* **Activity**
Copy verbatim the span of lines beginning at the line that contains "This screenshot has" and ending with the final line of the data. Exclude pictures from the copy.

* **Excerpted records**
—————

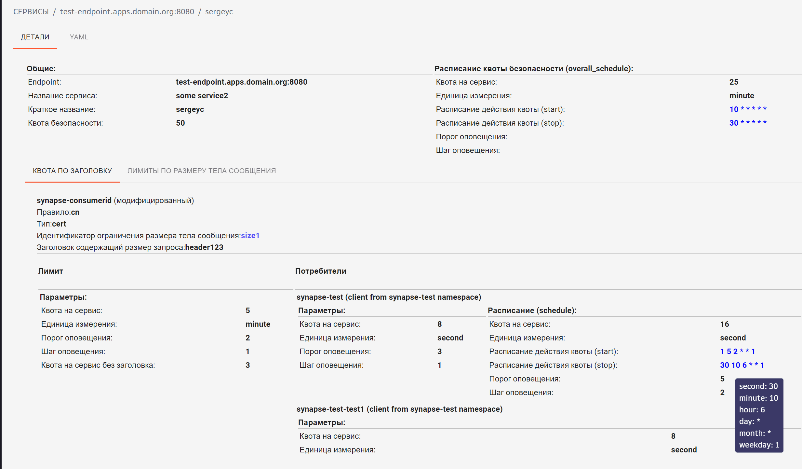Image resolution: width=802 pixels, height=469 pixels.
Task: Click the Потребители column heading
Action: 321,271
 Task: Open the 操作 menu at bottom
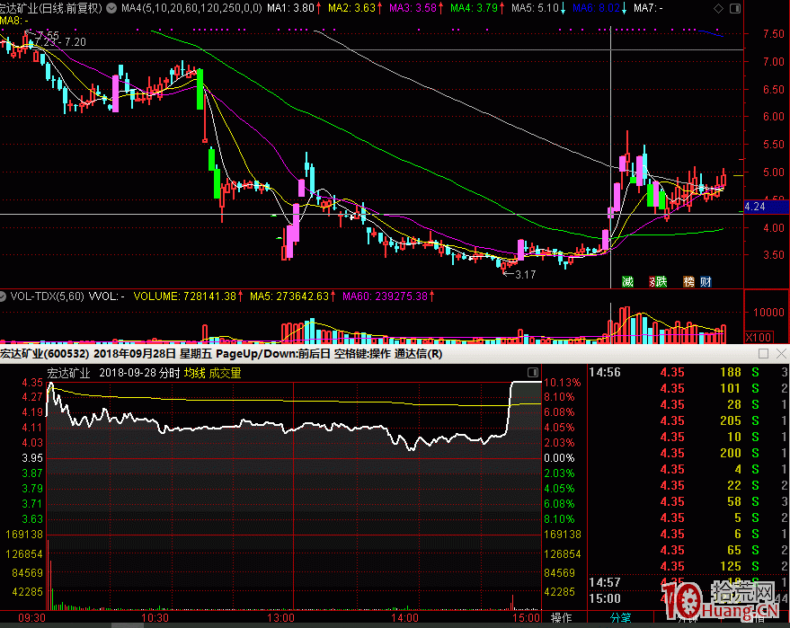(x=562, y=618)
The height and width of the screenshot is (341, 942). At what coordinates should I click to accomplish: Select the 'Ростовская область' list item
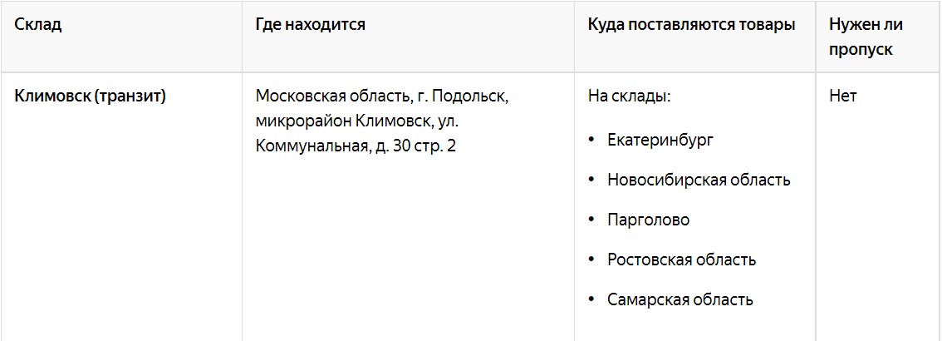(x=682, y=259)
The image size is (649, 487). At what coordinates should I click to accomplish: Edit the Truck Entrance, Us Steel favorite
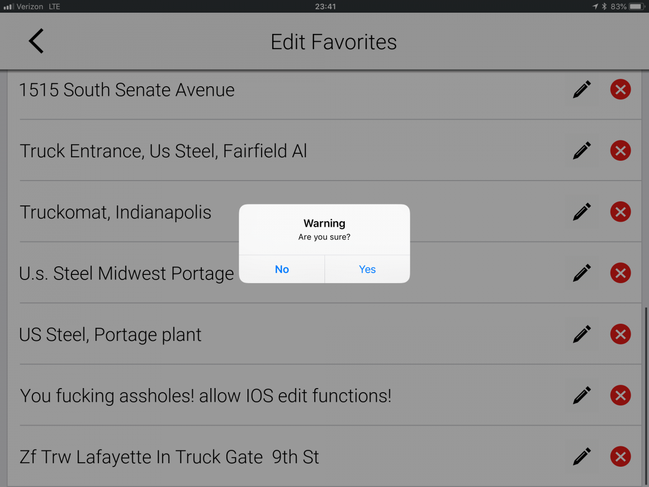pyautogui.click(x=582, y=151)
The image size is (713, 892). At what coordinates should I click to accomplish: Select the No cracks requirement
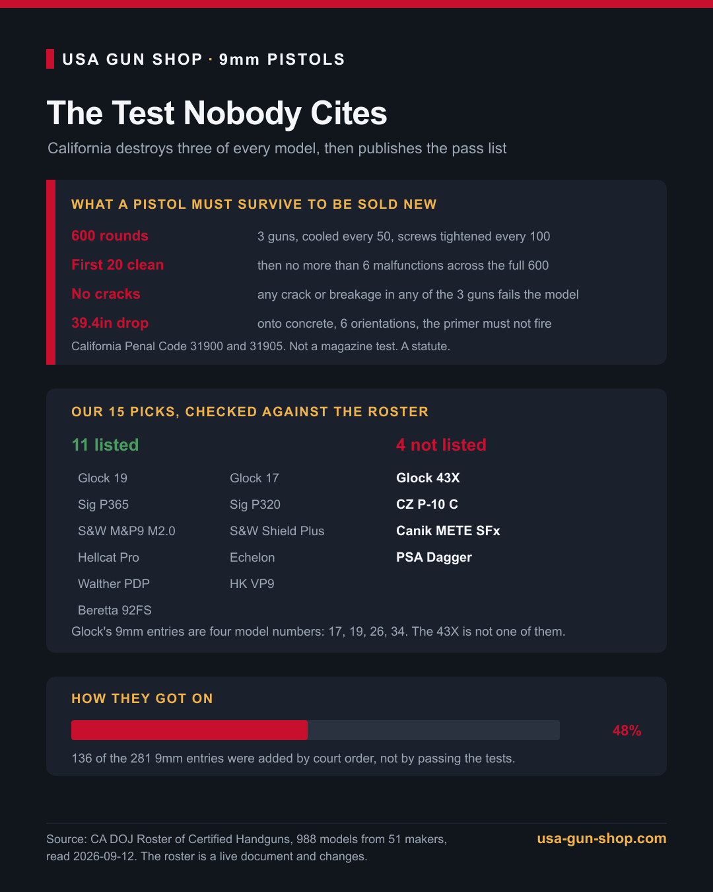coord(106,294)
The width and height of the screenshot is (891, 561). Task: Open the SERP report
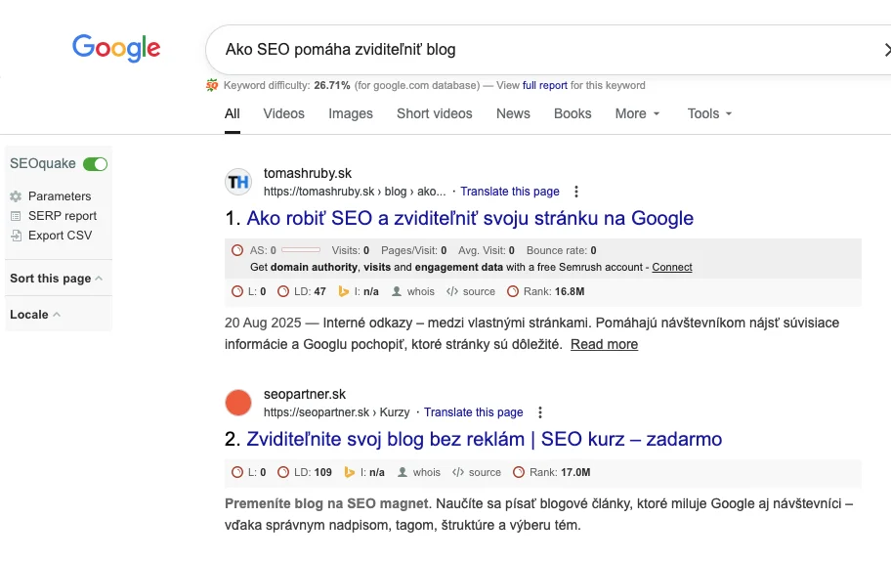point(62,216)
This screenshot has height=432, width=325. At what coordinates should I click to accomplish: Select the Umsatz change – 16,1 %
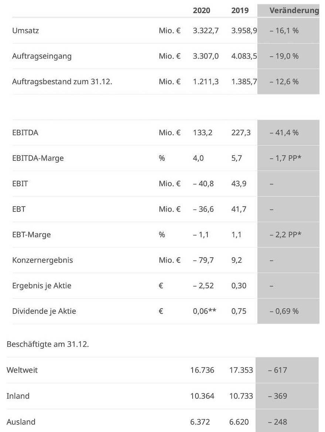point(284,30)
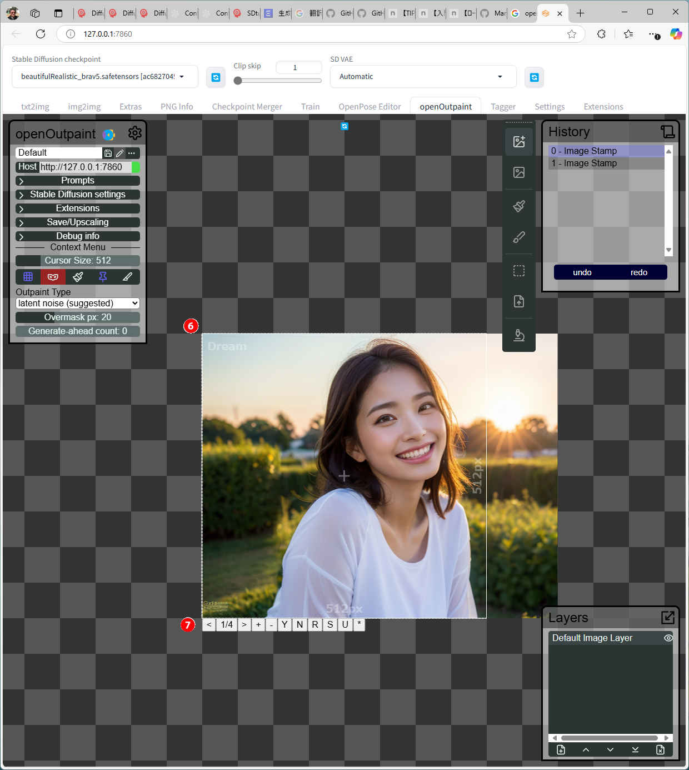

—————

* **Problem solution**
This screenshot has height=432, width=325. At what coordinates should I click to accomplish: Select the Umsatz change – 16,1 %
point(284,30)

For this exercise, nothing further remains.